Cholpon-Ata Airport (Kyrgyz: Чолпон-Ата аэропорту, Russian: Чолпон-Атинский аэропорт) is an airport serving the resort town of Cholpon-Ata in the Issyk Kul Province (oblast) of Kyrgyzstan. The Russian IATA code for Cholpon-Ata Airport is ЧЛА.

Cholpon-Ata Airport started its operations in the 1930s as a landing strip on the northern shore of Issyk-Kul Lake. The current runway and terminal were built in the 1970s. The runway has a weight limit of 22 tonnes, and has no instrument landing facilities and operates only during daylight hours.

Cholpon-Ata Airport is currently being replaced by Tamchy Airport. There are plans to reconstruct it as a VIP airport due to its proximity to the governmental resorts. Until 2003, Cholpon-Ata had regular links with Bishkek, Osh and Jalal-Abad.

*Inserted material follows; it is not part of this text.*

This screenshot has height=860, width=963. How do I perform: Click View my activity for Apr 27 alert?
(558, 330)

Currently the airport is abandoned, as it was replaced by the Issik Kull International Airport.
What was its landing strip ends right in the petroglyph area in Cholpon Ata.
Upon arriving at the place it is possible to see the ruins of the aforementioned airport.

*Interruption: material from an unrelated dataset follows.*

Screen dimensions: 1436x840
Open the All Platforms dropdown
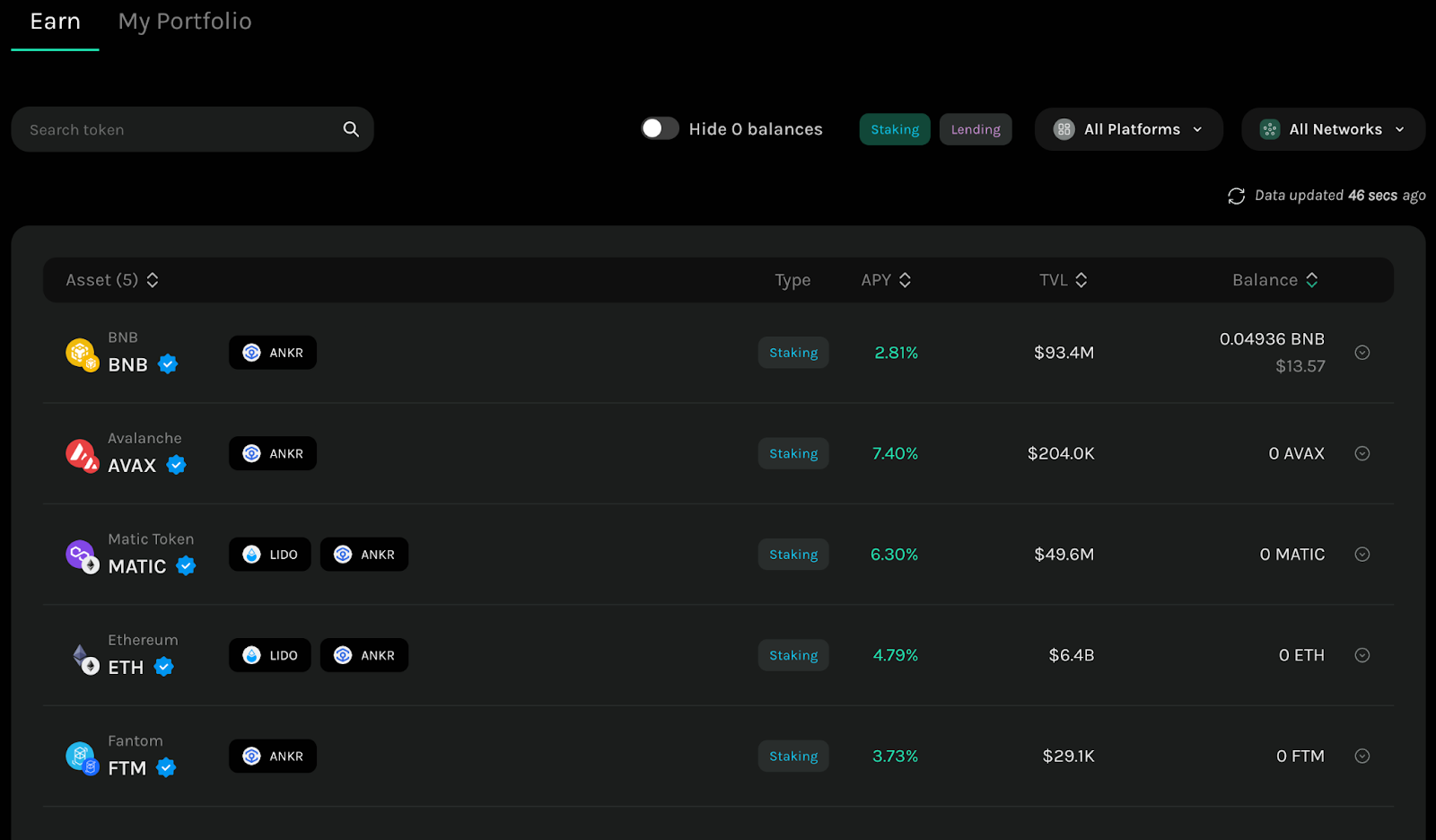click(1129, 129)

One of the main places of interest in Cholpon-Ata (in English) is the open-air petroglyph museum, located just outside the city center. The museum's 42 hectares are dotted with stone circles, tombs, balbals (tombstones) and a variety of petroglyphs. These petroglyphs date back to the second millennium BC. until the 4th century AD.

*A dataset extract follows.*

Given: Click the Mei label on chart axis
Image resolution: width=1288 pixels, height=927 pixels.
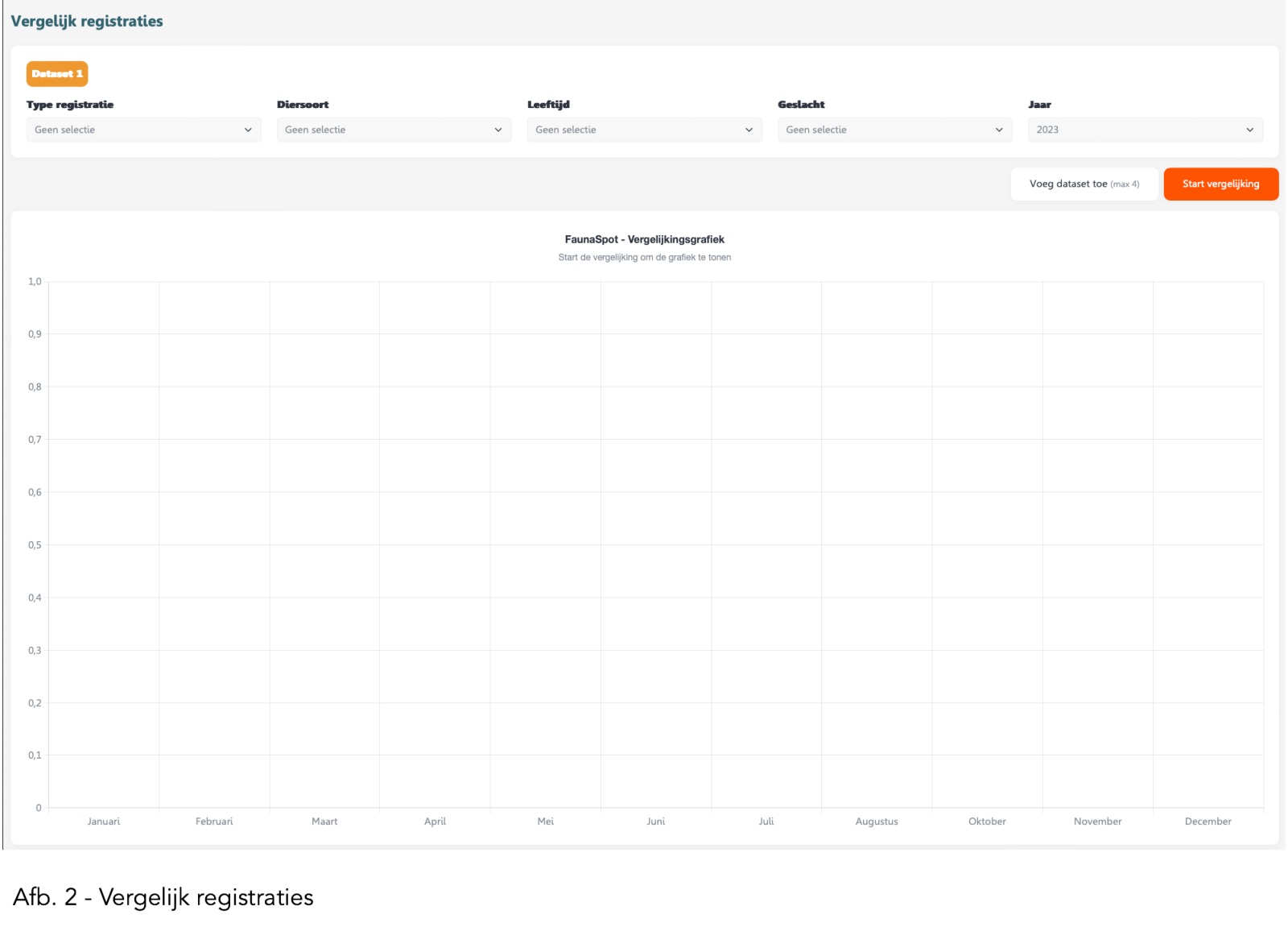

It is believed that the site was once an open-air temple, where people worshiped the sun and other celestial bodies. Many of the stones depict animals, including snow leopards and deer. One of the stones near the entrance shows hunters chasing deer with domesticated snow leopards, while another stone depicts snow leopards in motion, an image unique in Central Asian petroglyphs. There are also images of the sun, and cars racing across the rocks.